[[ Material for this task, beginning ]]

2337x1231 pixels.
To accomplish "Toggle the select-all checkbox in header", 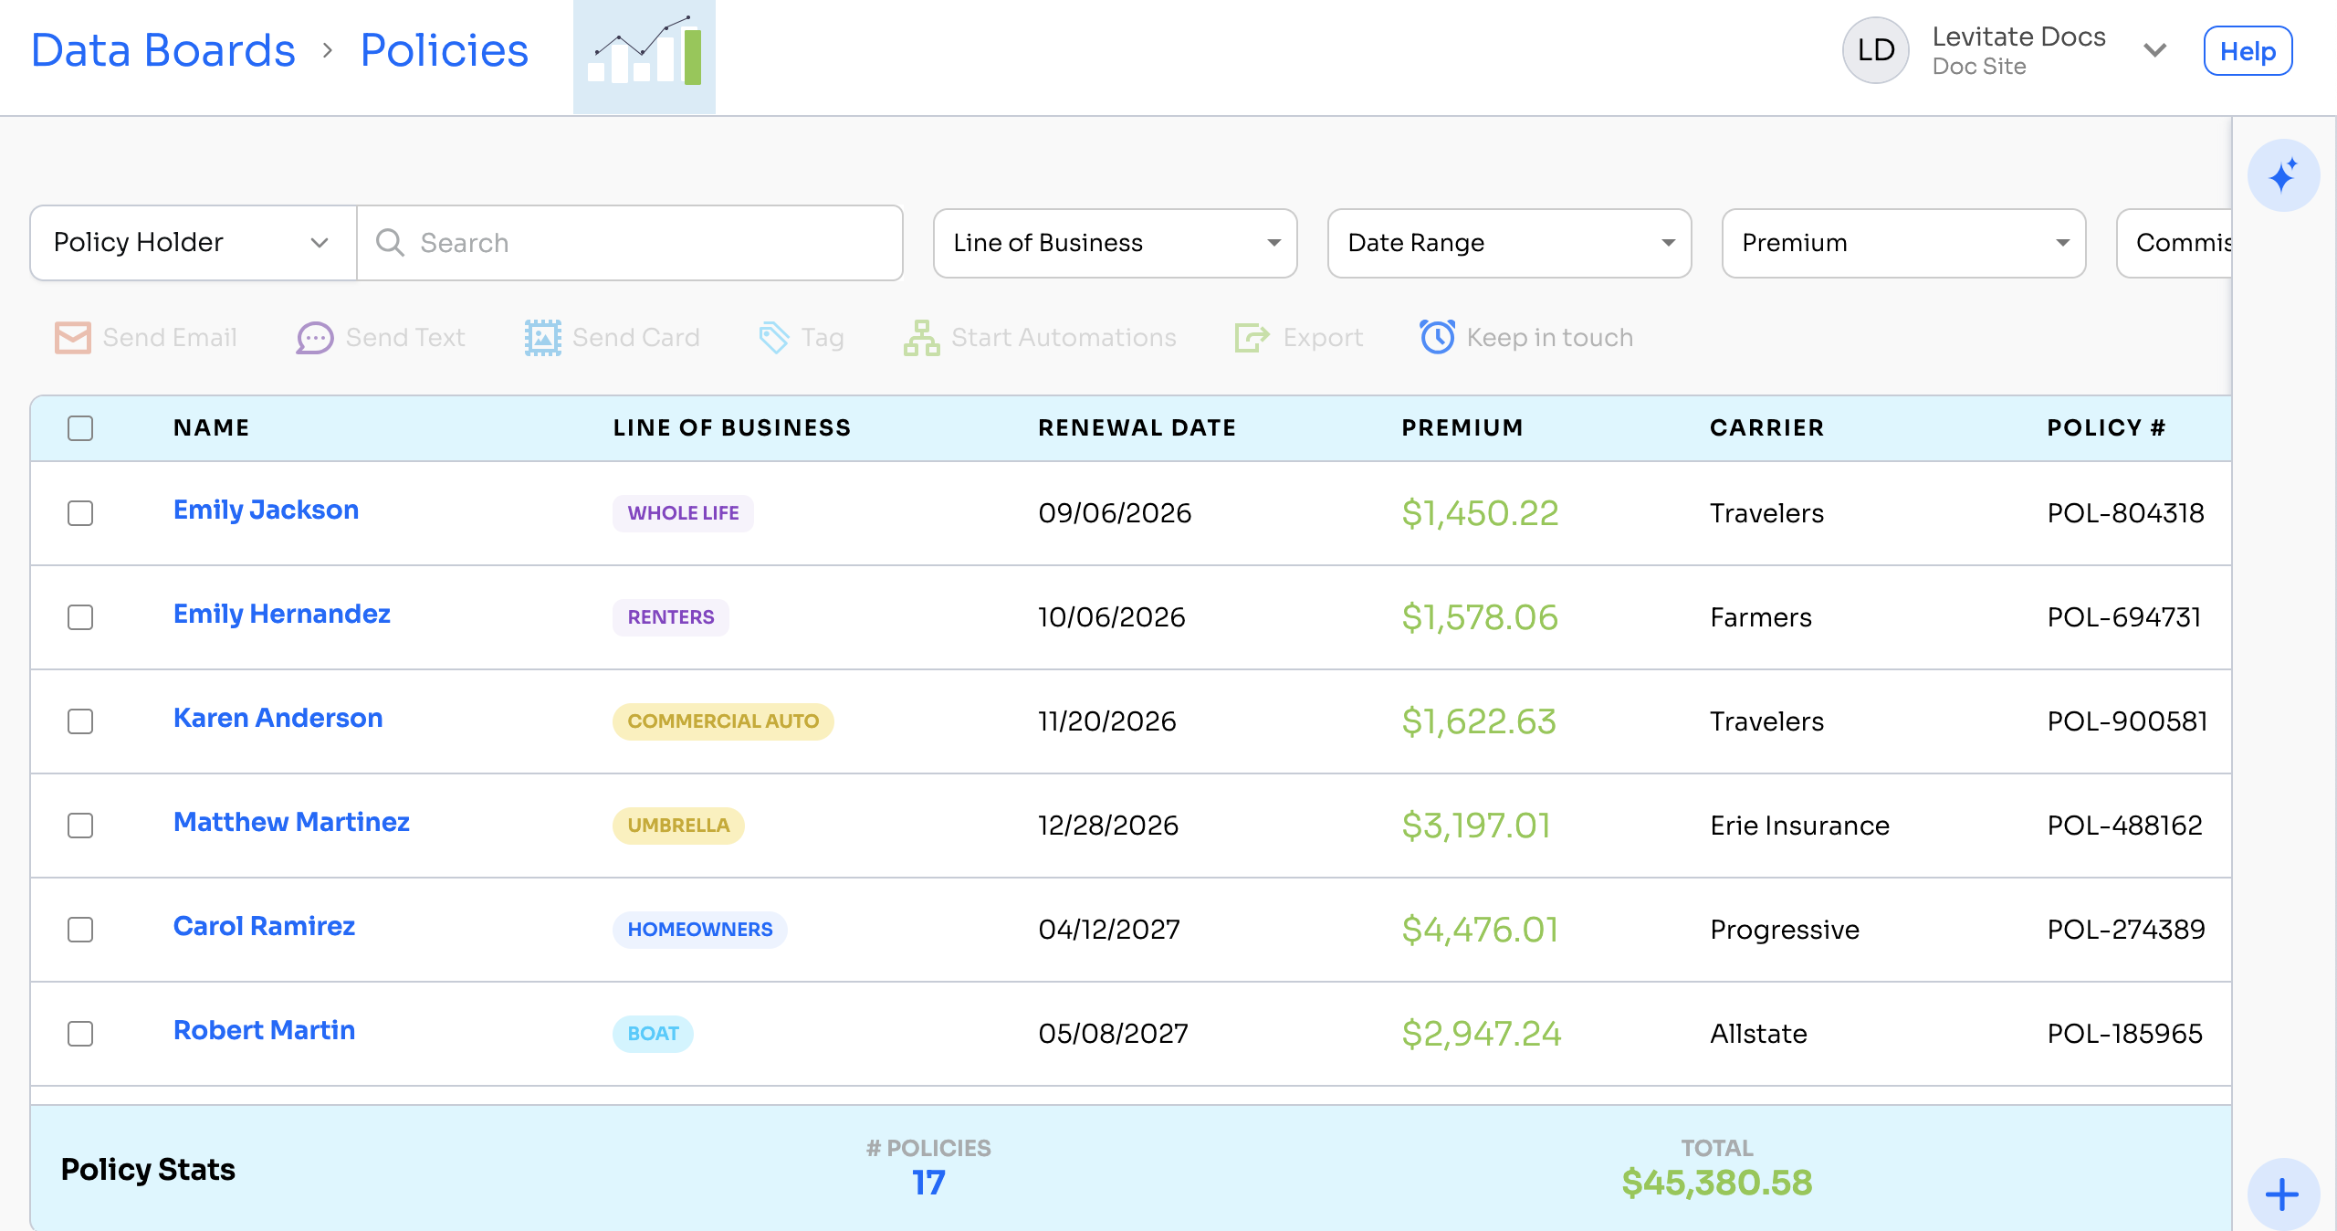I will (80, 428).
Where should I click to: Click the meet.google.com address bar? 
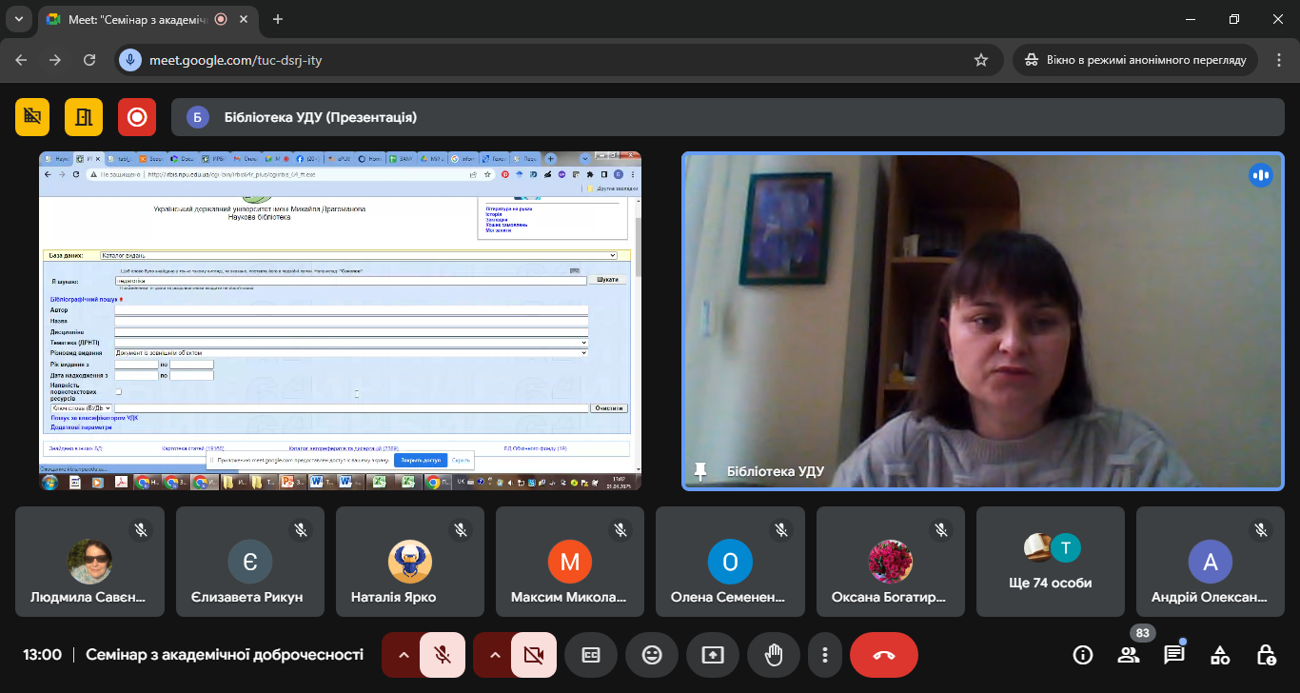click(552, 60)
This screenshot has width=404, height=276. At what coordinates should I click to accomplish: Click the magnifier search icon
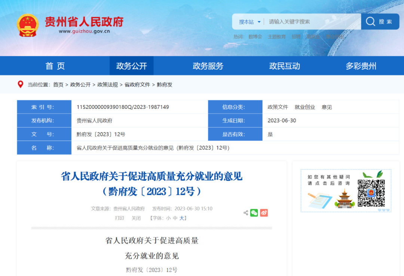coord(370,21)
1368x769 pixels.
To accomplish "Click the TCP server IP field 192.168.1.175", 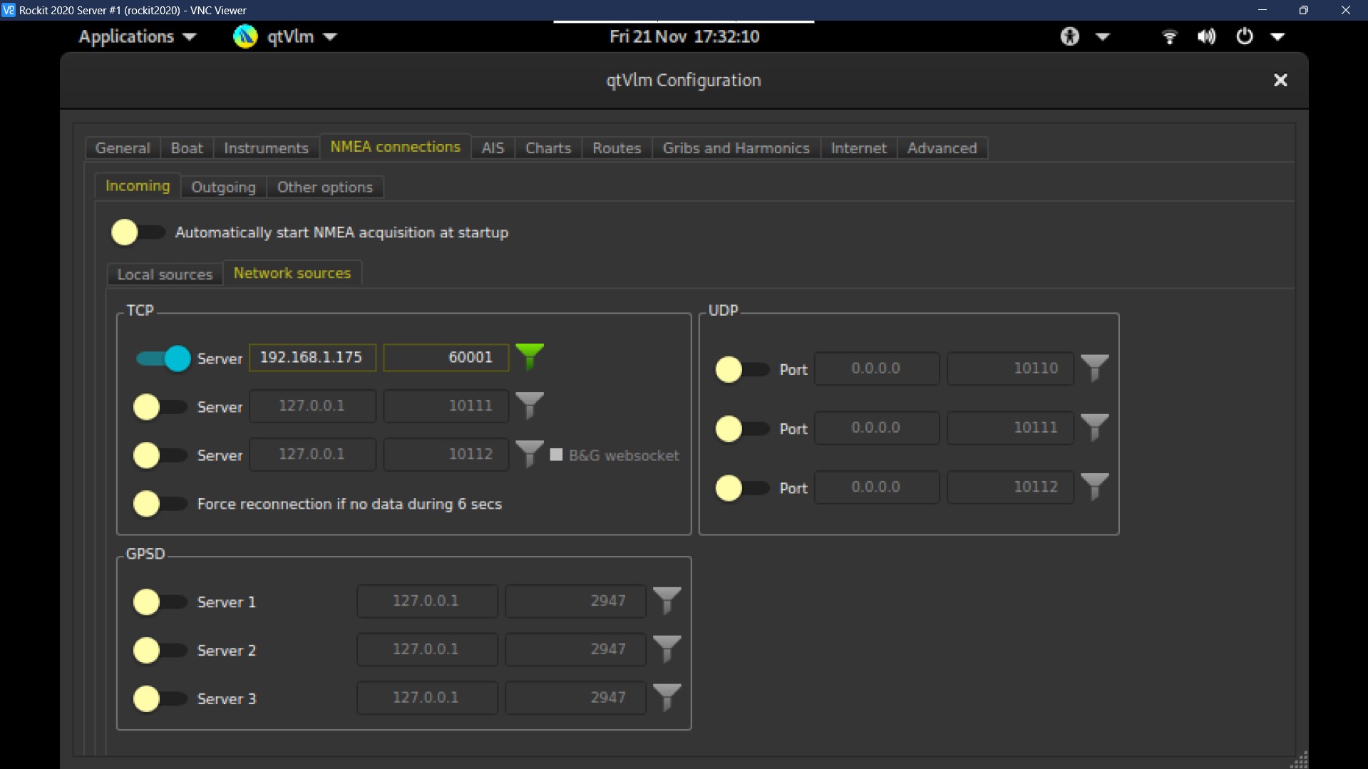I will [312, 357].
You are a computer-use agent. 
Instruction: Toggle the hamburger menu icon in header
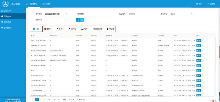pos(27,4)
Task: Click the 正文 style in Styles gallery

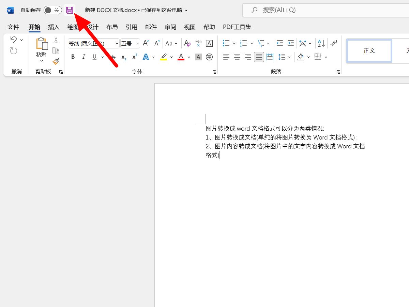Action: [368, 50]
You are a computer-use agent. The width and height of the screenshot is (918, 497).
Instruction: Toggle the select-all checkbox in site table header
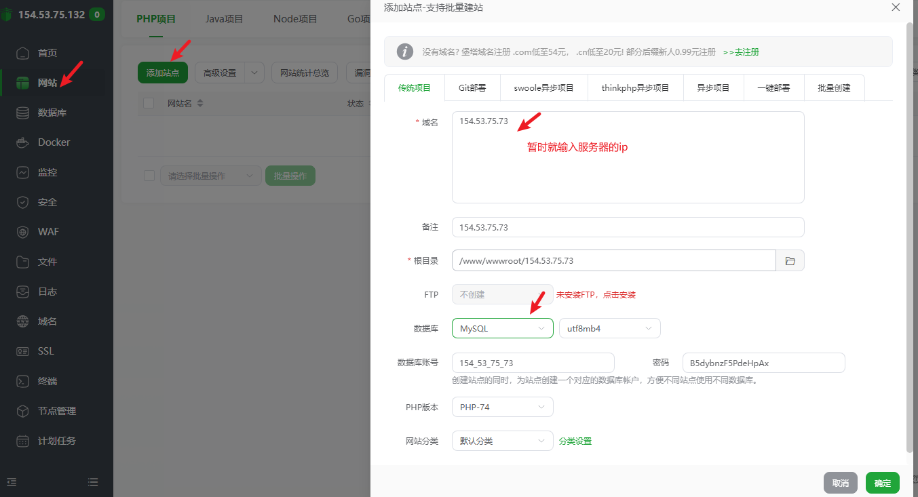149,103
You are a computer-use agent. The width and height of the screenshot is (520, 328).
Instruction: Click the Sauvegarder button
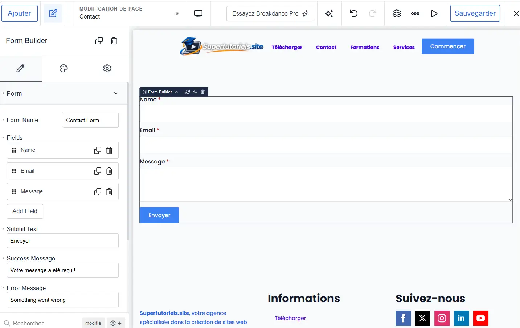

[[ Material for this task, end ]]

### [Required work]
Lines holding the word "computer" are the answer; copy each one from the records above.

### [Task response]
You are a computer-use agent. 
You are a computer-use agent. The width and height of the screenshot is (918, 497).
You are a computer-use agent. The width and height of the screenshot is (520, 328).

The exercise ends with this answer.